Mauriac éprouvait pour Maurice de Guérin une amitié fondée sur une réelle parenté d'âme. Une même sensibilité exacerbée, certes, mais surtout un commun déchirement entre foi catholique et sentiment païen, panique, de la nature. Mauriac, comme Guérin, se fond dans la Nature, laissant s'estomper les frontières entre intérieur et extérieur, entre moi et monde. Tous deux embrassent avec ferveur des arbres qui leur sont sacrés. Mais le disparate est grand, et le choix serait écartèlement. On voit dans "Le Sang d'Atys" de Mauriac d'étranges contorsions entre mythologie et christianisme, et l'auteur finit par choisir le catholicisme qu'on sait, sans renoncer tout à fait à ces effusions passablement superstitieuses.

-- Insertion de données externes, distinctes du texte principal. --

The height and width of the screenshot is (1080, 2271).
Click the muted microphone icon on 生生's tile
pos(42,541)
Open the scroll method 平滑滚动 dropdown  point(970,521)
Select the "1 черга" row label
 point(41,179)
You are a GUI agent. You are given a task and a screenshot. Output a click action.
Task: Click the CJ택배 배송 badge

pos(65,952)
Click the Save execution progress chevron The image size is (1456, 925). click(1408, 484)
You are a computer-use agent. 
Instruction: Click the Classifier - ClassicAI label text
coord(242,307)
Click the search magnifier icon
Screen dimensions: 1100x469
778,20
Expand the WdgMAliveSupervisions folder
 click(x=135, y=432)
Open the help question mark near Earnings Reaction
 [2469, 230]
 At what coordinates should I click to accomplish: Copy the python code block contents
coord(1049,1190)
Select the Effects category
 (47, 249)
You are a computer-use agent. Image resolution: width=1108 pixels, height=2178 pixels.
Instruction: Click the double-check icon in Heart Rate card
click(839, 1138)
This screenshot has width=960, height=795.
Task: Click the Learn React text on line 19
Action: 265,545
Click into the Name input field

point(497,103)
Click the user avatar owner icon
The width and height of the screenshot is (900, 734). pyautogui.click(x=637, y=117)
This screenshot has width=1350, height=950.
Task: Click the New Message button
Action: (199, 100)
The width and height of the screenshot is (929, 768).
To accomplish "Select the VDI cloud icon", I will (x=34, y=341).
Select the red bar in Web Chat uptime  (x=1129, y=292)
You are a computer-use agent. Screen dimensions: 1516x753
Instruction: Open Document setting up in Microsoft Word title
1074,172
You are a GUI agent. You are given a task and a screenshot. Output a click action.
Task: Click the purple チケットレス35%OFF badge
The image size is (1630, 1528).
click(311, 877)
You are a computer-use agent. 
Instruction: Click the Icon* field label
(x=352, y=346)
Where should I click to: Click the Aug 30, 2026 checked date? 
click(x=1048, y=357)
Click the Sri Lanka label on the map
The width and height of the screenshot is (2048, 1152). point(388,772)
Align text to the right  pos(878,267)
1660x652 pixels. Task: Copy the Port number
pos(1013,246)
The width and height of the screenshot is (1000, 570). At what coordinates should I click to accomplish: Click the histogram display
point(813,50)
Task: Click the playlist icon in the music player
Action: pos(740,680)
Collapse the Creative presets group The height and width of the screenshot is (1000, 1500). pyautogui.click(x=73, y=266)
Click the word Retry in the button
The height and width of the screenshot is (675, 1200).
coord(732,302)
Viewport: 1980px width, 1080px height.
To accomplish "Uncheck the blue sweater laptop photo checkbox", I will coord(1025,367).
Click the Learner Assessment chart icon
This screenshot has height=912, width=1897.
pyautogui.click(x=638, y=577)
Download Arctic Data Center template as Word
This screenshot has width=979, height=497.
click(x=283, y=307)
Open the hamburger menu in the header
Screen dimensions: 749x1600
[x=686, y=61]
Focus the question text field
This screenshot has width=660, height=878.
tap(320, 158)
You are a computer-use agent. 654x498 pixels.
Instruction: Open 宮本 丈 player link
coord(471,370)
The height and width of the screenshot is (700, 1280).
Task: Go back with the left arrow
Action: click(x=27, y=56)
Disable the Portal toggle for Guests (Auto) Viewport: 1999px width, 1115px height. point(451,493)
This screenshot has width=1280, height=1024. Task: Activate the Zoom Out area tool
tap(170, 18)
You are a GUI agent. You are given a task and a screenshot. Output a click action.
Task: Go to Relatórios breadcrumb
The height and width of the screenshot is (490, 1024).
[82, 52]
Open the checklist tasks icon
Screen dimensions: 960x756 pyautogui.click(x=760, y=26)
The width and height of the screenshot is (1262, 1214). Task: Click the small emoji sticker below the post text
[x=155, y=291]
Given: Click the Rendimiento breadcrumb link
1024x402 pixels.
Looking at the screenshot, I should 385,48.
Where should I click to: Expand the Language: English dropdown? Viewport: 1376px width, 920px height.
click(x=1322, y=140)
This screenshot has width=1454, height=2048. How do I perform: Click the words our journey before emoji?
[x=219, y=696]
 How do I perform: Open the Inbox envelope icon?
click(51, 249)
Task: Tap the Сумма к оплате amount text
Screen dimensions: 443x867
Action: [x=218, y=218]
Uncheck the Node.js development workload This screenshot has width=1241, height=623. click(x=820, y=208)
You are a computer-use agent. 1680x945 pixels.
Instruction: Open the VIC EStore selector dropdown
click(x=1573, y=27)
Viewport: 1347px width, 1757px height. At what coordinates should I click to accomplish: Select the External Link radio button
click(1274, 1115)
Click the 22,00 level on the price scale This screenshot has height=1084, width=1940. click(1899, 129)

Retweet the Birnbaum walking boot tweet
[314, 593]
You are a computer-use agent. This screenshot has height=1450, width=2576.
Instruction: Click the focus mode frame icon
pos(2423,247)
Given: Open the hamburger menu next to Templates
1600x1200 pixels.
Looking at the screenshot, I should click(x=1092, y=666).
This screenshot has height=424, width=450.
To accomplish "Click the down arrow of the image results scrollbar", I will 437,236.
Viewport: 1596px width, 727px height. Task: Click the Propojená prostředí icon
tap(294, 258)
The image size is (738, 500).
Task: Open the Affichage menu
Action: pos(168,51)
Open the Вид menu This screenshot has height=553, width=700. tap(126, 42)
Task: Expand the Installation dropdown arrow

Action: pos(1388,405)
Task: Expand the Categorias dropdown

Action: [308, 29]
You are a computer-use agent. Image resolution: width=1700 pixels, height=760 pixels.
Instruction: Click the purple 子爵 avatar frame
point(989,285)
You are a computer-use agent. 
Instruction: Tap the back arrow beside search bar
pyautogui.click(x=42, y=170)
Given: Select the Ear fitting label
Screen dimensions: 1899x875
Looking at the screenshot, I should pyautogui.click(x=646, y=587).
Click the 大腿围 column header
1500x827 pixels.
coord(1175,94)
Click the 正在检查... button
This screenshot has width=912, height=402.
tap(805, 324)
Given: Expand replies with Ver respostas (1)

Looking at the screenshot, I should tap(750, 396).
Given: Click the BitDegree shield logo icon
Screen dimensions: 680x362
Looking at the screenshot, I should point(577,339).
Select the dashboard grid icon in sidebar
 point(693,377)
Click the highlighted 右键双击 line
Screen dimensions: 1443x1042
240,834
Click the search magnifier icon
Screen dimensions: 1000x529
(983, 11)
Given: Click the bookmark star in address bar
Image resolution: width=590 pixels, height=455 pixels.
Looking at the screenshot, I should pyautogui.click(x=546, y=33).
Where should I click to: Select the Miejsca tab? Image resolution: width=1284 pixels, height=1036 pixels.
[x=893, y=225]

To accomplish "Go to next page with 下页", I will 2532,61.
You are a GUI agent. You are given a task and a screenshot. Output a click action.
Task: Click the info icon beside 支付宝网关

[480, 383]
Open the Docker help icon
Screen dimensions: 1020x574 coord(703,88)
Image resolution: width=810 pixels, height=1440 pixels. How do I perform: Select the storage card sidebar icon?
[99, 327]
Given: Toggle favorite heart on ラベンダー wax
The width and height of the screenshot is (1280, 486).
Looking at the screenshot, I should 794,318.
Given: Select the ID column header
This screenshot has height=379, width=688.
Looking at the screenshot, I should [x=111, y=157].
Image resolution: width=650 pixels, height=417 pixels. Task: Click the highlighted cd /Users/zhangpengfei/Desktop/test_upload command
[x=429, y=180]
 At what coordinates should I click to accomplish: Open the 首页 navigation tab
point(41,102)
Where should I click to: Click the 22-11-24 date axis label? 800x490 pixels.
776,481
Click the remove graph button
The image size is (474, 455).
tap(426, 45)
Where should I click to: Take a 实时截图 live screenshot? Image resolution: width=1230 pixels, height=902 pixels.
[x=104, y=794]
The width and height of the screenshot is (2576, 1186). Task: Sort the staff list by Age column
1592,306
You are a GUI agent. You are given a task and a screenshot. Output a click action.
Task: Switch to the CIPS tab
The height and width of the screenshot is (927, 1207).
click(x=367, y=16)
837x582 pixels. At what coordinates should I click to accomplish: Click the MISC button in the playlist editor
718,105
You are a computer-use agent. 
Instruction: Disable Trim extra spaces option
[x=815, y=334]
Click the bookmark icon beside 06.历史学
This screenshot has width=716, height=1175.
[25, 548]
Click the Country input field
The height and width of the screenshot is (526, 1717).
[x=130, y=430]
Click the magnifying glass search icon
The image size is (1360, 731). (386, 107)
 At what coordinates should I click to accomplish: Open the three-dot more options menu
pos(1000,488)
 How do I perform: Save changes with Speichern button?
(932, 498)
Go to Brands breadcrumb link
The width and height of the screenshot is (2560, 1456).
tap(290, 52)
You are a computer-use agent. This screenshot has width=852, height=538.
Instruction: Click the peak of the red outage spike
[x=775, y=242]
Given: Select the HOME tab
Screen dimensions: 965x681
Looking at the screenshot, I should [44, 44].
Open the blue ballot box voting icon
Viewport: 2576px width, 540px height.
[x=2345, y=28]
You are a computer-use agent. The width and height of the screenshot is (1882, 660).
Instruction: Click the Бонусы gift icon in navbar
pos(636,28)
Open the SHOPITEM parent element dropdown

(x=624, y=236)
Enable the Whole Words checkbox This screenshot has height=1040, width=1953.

Dieu dans la Nature, Dieu à travers la Nature, Dieu après la Nature, La Nature sans Dieu... les équivoques menacent toujours.
Guérin quant à lui penchait plus, semble-t-il, vers le panthéisme que vers le christianisme. Ses rares poèmes publiés sont tout mythologiques (et quelque peu autobiographiques). La fin de son "Cahier vert" (texte - et non pas œuvre - merveilleux, d'une poésie frémissante entre Keats et Amiel), où il s'achemine vers l'écriture, tend bien peu à l'adoration du Crucifié.
(en passant : ... La dernière page de ce cahier ressemble assez à une esquisse du "Bateau ivre" ("Je ne sais quel mouvement de mon destin m'a porté sur les rives d'un fleuve jusqu'à la mer... "). Rimbaud aurait-il eu en main les textes de Guérin procurés par Trébutien en 1861 ? Les érudits (Etiemble ?) le savent peut-être, ayant dû éplucher les bibliothèques d'Izambard ou Demeny.)
Or le Guérin de Mauriac est souvent lié à sa sœur Eugénie, bien plus tournée vers la foi, et s'efforçant d'y maintenir ou d'y faire revenir le frère aimé. Mauriac ne peut aimer sans péché qu'un Guérin catholiquement présentable. Pour Mauriac, Eugénie joue auprès de Maurice un rôle assez analogue à celui que joue, pour Claudel, auprès d'Arthur, Isabelle Rimbaud.
Mauriac trouve en Guérin l'exemple de la difficulté à être un poète chrétien : il faut dépouiller le vieil homme ; mais c'est alors rejeter la sensualité de la nature, la volupté d'être au monde, de baigner (effusion, délicieuse confusion, Einfühlung) dans un réel fait de sensations, de qualités valant par elles-mêmes. Adorant la création, savourant les créatures, on adore le créateur, certes, mais c'est là le dangereux argument de Tartuffe. Guérin, vide, ouvert à tous les vents qui soufflent à travers lui, est l'homme (le mot est trop solide, trop compact) de l'accueil. Mais accueil à quoi ? au vent qui souffle sur la terre ou au souffle de l'Esprit sur les âmes ? Il faut une intercession féminine pour bénir cette porosité, en garantir la sainteté. Car peut-on, en chrétien, croire à la valeur d'un accueil qui ne soit fruit de nulle ascèse, mais disposition innée de l'âme singulière qui, malgré la belle gratuité de sa complexion, n'a qu'à se laisser aller à sa pente ? Une disponibilité qui non seulement n'a pas à se mériter, mais encore qui ne fait que procurer des délices, voilà qui est suspect (tel n'est pas le problème claudélien : pour Claudel, la nature est divine, chrétienne, et sa profusion chante l'Eternel, que chantera à son tour l'écriture torrentielle du poète).
Mauriac abandonnera la poésie en son sens usuel pour se faire, selon la recommandation de Huysmans, "puisatier d'âmes". Façon de vérifier sans cesse le fond de mauvaiseté de l'homme et, peut-être, de compenser par le tableau de l'abjection cette exultation sensuelle-mystique, trop douce pour être honnête.
Compléments :
1/ Amiel, sur Guérin, 12 janvier 1866 :
"Qu'à sa mort, il ait été chrétien et catholique, et que sa famille ait tenu à le dire et à le redire, son talent a eu une inspiration tout autre, et aucun des bons juges ne s'y est trompé."
2/ Goncourt Journal éd. Cabanès t.3 p. 560 : "Guérin me fait l’effet d’un homme qui récite le credo à l’oreille du grand Pan, dans un bois, le soir. Dans Eugénie, il y a comme un onanisme de piété."